(Data excerpts)
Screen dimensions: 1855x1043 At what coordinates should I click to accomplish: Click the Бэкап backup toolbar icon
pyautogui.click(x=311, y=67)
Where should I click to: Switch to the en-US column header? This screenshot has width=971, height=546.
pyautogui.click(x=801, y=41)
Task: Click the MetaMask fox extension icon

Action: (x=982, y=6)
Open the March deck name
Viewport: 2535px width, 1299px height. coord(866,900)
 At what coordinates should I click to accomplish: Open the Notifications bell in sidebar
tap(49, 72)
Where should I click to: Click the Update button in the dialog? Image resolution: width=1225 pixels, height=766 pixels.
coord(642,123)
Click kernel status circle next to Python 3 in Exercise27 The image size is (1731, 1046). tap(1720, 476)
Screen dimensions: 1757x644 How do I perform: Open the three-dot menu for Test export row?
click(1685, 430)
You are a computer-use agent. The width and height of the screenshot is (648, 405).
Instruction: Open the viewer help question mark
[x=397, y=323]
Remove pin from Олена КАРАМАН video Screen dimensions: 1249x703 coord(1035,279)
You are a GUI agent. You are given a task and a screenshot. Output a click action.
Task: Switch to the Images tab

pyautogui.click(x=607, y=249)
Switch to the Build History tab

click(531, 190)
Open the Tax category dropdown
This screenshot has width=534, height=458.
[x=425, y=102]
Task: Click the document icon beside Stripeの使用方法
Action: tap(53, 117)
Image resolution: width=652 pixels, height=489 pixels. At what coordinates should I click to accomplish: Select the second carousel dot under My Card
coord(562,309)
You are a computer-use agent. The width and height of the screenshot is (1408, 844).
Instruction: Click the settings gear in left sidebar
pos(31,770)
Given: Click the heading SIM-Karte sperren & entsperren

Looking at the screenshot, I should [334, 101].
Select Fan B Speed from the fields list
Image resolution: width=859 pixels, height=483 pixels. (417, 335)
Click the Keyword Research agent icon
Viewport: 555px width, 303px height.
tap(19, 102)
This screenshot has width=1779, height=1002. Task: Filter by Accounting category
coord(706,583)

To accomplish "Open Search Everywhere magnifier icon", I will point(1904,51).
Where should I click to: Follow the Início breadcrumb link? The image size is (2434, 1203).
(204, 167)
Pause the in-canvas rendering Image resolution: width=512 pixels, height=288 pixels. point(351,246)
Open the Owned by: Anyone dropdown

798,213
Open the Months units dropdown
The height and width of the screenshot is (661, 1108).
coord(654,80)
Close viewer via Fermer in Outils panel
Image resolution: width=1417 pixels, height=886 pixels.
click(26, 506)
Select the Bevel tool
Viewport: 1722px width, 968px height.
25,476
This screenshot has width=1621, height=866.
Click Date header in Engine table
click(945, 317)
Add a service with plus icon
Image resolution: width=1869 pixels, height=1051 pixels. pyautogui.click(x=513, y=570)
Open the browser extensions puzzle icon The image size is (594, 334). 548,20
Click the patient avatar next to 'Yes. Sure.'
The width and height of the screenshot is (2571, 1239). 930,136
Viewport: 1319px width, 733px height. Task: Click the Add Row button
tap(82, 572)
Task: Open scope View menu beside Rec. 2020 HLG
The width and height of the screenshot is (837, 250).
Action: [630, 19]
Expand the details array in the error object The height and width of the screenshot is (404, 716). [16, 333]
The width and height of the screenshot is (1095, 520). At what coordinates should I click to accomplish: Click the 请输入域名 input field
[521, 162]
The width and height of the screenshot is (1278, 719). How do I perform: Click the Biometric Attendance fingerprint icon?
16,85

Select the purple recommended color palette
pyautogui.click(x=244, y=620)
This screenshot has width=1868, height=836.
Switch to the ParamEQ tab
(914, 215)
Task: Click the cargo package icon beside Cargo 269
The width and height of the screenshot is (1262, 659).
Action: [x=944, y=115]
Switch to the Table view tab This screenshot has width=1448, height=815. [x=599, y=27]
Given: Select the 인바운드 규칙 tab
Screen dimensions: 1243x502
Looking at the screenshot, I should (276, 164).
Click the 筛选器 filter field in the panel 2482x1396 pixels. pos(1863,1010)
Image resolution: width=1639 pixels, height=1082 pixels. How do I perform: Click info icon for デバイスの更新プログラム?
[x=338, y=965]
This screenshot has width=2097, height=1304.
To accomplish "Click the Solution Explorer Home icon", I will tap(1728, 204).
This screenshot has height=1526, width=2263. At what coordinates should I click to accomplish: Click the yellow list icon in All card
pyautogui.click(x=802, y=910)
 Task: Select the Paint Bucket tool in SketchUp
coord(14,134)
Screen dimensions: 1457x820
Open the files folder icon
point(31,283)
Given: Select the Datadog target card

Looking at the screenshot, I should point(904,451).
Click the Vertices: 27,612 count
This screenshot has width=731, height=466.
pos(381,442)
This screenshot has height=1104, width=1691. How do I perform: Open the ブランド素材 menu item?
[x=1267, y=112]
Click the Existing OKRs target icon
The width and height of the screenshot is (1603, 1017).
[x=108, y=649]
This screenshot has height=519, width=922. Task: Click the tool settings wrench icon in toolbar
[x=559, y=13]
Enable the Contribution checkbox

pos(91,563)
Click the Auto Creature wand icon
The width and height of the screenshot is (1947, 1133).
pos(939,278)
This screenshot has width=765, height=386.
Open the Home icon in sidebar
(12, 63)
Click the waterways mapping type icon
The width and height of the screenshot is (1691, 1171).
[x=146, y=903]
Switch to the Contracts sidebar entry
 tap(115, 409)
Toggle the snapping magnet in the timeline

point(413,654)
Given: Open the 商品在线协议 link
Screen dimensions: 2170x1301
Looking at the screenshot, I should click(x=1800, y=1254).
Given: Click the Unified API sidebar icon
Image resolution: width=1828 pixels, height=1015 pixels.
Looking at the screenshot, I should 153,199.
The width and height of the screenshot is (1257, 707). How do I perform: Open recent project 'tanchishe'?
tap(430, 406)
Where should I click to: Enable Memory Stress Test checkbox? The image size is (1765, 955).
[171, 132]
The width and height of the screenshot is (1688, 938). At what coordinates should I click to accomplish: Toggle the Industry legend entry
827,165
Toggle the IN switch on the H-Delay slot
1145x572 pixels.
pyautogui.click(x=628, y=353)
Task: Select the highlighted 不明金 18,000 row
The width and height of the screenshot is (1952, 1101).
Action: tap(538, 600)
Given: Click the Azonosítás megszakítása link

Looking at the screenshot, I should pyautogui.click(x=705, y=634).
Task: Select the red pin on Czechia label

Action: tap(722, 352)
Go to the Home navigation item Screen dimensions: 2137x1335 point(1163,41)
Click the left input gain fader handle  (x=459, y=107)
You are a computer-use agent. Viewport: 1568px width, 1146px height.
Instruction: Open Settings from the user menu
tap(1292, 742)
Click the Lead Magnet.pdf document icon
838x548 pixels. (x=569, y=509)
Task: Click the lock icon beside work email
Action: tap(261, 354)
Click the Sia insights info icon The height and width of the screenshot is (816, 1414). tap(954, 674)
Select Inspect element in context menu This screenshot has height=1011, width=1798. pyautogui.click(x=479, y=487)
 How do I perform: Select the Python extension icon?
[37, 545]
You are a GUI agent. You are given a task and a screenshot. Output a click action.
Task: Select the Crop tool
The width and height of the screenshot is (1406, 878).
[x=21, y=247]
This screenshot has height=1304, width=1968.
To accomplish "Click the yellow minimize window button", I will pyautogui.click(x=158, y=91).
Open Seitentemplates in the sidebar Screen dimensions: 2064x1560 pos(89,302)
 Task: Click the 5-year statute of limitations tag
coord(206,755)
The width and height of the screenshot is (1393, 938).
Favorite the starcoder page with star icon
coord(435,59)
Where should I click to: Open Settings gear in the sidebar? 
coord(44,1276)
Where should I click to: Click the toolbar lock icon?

__What is being asked__
Your task is to set down exactly the lines from the line containing "How do I perform: Select" to the end of the data above, including both ends.

__Solved exercise__
 How do I perform: Select the Python extension icon?
[37, 545]
You are a GUI agent. You are given a task and a screenshot. Output a click action.
Task: Select the Crop tool
The width and height of the screenshot is (1406, 878).
[x=21, y=247]
This screenshot has height=1304, width=1968.
To accomplish "Click the yellow minimize window button", I will pyautogui.click(x=158, y=91).
Open Seitentemplates in the sidebar Screen dimensions: 2064x1560 pos(89,302)
 Task: Click the 5-year statute of limitations tag
coord(206,755)
The width and height of the screenshot is (1393, 938).
Favorite the starcoder page with star icon
coord(435,59)
Where should I click to: Open Settings gear in the sidebar? 
coord(44,1276)
Where should I click to: Click the toolbar lock icon?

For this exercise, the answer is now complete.